Du côté des sans-abris, ils semblaient plutôt heureux d’avoir passé une nuit dans le gymnase, après des semaines dans des conditions insalubres au camp de l’Étoile. Des lits ont été mis à disposition pour tout le monde dans le gymnase Branly, avec des douches, et des repas hier soir et ce matin. « Ça va. J’ai mieux dormi même si les enfants ont crié jusqu’à 3 heures du matin », affirme Sajbe, une jeune fille de 18 ans, originaire de Macédoine. Gabriel Cardoen, sur place hier soir, raconte : « Ils étaient contents, pour eux c’était plus un arrêté d’hébergement qu’un arrêté d’expulsion. »
Une prise en charge très lente de la préfecture et la mairie
Depuis fin avril, une trentaine de tentes étaient installées place de l’Étoile. Elles étaient habitées par des familles principalement venues des Balkans. Floriane Varieras, l’adjointe à la maire en charge des solidarités évoque la très lente réaction face à cette installation : « Le dialogue a été long avec la préfecture. »

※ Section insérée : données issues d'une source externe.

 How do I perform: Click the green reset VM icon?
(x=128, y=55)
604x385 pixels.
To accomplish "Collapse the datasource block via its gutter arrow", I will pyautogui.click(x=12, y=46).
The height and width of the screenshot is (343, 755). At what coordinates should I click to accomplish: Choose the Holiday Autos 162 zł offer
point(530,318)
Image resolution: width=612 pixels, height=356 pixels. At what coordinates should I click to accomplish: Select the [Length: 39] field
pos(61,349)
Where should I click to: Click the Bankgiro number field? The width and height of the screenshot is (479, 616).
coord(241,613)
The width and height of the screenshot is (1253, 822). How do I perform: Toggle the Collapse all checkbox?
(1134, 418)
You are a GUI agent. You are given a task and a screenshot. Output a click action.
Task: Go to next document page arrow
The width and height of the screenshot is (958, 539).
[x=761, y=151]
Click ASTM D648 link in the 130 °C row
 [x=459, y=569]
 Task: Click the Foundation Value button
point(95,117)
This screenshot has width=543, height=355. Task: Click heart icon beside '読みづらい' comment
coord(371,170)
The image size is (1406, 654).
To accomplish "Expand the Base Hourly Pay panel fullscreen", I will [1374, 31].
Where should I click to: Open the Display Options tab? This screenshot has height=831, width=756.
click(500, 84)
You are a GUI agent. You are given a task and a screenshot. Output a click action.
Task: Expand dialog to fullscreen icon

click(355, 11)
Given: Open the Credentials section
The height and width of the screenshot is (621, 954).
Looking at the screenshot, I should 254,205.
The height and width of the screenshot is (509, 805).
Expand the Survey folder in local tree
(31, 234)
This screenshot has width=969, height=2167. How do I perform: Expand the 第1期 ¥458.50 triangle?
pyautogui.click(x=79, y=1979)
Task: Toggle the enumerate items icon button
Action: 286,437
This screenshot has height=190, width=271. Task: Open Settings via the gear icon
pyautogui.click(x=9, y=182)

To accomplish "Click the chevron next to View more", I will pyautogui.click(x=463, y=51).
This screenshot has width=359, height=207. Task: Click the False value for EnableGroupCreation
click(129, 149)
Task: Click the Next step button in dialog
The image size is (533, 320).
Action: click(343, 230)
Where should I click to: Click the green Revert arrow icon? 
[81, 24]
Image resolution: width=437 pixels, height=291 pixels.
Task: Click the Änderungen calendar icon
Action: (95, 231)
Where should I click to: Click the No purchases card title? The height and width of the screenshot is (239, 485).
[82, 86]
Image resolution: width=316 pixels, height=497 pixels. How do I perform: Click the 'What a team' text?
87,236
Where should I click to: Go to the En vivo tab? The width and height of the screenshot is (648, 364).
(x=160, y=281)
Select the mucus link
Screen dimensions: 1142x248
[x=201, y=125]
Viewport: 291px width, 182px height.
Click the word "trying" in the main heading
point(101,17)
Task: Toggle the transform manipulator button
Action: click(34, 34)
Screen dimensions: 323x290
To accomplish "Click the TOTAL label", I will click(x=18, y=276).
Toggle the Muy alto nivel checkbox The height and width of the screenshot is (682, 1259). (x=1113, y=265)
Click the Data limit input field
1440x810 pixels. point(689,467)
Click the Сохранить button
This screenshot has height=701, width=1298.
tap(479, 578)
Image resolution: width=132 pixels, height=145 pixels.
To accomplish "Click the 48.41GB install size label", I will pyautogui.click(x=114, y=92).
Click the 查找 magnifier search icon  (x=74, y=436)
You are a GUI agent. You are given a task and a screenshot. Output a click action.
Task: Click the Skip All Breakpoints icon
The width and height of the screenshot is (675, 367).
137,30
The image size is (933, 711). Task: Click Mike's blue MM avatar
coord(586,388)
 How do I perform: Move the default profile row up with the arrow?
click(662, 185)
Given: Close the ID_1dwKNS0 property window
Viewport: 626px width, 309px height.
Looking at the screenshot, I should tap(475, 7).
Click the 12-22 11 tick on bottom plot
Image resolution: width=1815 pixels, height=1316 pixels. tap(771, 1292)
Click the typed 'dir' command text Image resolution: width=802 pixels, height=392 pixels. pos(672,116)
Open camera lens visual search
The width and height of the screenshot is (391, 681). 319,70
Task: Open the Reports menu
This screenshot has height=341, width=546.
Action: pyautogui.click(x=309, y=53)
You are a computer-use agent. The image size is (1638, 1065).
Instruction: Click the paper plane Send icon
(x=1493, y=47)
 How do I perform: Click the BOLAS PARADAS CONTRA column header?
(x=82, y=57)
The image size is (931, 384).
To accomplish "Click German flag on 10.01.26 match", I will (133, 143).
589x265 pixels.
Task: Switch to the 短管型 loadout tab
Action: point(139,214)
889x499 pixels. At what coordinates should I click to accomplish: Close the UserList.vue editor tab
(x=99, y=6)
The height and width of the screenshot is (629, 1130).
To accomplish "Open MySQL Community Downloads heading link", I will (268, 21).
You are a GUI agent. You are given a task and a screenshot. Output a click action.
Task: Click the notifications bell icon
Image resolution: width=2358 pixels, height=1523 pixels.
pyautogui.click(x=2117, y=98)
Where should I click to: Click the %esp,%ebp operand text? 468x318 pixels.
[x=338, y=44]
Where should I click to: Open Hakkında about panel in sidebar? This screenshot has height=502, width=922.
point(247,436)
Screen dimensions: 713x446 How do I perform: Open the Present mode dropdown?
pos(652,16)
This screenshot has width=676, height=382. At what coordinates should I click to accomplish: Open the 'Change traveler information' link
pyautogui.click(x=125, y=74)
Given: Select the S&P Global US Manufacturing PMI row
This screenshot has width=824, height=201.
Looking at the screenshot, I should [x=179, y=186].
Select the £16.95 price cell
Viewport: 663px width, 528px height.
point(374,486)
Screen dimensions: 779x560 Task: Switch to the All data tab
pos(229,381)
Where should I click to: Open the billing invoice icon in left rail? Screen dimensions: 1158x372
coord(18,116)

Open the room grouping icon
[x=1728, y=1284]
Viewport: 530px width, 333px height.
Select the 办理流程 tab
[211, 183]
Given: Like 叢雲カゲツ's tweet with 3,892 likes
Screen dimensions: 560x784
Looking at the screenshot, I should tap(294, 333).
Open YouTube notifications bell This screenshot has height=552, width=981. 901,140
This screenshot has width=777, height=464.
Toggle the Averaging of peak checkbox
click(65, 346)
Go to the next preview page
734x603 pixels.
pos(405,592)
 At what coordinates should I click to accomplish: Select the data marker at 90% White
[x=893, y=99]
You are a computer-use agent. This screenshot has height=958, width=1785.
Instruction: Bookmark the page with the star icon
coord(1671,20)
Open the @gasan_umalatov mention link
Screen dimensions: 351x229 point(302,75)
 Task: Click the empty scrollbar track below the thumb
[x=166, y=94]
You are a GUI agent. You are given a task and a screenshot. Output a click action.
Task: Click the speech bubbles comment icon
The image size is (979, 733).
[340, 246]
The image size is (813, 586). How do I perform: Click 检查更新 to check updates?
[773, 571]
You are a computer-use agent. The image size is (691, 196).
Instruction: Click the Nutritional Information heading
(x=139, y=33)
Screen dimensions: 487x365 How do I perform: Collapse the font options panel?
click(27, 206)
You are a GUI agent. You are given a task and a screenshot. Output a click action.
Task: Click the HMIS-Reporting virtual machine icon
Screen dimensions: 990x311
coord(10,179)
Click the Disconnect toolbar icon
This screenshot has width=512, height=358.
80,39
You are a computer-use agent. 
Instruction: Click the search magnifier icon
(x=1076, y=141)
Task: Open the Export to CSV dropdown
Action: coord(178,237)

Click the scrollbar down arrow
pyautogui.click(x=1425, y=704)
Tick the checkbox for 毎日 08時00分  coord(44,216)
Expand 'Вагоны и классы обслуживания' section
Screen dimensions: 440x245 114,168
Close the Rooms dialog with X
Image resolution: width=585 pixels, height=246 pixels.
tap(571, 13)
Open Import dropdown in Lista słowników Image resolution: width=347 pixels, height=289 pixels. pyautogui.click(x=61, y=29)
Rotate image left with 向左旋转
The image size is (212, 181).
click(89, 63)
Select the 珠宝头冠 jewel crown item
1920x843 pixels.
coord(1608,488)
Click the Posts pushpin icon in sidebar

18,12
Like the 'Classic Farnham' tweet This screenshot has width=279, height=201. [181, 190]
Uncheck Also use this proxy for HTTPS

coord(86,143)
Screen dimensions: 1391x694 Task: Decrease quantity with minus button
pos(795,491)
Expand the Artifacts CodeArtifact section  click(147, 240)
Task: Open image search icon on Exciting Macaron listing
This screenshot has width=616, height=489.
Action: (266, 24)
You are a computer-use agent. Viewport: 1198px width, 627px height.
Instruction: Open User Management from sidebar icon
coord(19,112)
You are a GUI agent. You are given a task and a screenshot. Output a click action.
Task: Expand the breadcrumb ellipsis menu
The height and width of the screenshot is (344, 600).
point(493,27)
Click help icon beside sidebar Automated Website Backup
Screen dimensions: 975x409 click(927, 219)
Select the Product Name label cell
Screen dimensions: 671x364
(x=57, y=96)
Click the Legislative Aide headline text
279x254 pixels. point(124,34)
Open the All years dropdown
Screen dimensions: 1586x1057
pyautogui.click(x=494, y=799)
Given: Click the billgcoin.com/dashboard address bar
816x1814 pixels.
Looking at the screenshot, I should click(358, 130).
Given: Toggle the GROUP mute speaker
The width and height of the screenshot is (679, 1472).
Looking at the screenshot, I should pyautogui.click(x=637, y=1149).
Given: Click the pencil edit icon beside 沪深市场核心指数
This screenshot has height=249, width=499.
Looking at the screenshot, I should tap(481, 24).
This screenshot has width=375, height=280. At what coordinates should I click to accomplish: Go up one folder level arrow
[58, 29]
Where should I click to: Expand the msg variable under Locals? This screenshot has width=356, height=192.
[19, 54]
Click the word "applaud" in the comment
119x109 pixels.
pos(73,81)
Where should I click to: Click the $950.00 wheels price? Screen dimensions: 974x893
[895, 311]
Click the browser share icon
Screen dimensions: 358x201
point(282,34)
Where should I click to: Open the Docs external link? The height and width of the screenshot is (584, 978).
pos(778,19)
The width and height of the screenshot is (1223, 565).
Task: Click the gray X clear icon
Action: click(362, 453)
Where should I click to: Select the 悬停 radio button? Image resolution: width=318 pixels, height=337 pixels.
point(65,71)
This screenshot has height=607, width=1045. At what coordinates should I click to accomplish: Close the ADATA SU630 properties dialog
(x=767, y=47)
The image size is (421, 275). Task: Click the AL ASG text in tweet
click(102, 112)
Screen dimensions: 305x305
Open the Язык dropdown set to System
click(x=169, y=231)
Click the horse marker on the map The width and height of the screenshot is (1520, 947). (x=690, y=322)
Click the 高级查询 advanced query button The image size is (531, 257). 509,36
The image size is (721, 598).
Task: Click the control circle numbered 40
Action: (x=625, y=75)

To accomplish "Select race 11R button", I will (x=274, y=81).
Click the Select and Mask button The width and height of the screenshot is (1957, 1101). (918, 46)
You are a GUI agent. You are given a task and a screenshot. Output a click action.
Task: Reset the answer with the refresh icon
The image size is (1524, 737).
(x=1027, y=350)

Marie-Dominique Dreyssé, vice-présidente de l’Eurométropole, précise :
« La canicule était très préoccupante, et l’approche du feu d’artifice a accéléré les choses. Un accord a finalement été trouvé avec les services de l’État. On s’en réjouit, sans cet accord, il aurait été impossible d’agir. La ville s’occupe plus de la logistique, et la préfecture des réorientations. »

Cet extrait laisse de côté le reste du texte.